═════ Listed entries ═════
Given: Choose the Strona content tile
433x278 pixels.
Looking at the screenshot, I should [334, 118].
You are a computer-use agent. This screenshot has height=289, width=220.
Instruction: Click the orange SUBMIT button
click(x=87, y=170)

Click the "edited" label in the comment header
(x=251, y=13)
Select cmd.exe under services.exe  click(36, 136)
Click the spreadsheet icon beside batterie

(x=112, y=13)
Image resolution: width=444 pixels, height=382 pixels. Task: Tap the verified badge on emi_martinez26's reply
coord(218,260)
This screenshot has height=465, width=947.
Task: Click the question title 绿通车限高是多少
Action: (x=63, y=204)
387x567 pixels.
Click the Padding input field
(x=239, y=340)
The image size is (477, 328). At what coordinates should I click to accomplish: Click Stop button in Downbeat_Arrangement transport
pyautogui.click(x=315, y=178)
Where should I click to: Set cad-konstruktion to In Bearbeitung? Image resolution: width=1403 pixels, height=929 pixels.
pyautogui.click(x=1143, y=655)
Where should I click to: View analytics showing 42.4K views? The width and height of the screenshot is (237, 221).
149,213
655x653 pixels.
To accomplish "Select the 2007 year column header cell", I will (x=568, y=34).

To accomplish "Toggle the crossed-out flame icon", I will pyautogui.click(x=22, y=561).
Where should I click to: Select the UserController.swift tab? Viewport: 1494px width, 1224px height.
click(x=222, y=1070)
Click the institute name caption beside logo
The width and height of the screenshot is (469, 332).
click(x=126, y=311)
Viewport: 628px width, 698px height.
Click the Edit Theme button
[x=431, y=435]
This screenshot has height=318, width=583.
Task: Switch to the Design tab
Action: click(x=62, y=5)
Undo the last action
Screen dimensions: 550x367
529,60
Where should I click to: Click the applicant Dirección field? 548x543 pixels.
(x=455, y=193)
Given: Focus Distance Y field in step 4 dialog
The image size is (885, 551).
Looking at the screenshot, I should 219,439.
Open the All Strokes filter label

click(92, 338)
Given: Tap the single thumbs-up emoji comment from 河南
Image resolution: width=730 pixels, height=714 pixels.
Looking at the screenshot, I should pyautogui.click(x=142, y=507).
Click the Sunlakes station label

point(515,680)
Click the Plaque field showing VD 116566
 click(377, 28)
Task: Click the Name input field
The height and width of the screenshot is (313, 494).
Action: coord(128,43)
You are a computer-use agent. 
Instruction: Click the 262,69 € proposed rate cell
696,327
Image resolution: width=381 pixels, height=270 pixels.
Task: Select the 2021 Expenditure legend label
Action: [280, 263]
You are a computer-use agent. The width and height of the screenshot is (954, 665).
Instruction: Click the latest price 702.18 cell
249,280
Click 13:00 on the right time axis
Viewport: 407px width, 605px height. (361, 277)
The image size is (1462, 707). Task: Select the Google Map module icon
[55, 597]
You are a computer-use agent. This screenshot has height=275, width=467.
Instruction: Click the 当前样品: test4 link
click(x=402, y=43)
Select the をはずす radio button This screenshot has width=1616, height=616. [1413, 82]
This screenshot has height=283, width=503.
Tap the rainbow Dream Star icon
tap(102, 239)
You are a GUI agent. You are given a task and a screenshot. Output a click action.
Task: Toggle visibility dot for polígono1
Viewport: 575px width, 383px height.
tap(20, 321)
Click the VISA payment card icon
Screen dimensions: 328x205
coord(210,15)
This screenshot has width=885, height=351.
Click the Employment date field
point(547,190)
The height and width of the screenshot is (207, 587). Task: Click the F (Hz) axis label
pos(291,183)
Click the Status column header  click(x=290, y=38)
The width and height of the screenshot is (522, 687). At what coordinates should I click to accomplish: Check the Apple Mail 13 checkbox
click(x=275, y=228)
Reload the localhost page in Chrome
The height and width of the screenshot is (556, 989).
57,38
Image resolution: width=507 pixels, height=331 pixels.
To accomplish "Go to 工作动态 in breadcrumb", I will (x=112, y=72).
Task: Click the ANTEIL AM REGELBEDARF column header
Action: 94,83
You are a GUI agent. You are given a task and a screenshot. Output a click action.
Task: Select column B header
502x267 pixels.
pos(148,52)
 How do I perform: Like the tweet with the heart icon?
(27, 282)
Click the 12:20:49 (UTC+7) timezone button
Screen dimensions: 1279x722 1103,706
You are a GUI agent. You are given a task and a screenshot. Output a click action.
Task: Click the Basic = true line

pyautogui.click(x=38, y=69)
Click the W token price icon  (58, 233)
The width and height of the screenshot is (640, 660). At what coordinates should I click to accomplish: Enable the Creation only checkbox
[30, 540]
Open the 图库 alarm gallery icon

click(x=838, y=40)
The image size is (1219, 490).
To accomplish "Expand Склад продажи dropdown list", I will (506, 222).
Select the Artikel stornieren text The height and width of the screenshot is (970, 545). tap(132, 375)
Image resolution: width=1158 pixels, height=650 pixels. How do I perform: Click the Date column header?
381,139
═════
◆ **What you should do**:
Copy every line of the listing that includes the string "Toggle".

◆ **Solution for this task**:
To accomplish "Toggle the crossed-out flame icon", I will pyautogui.click(x=22, y=561).
Task: Toggle visibility dot for polígono1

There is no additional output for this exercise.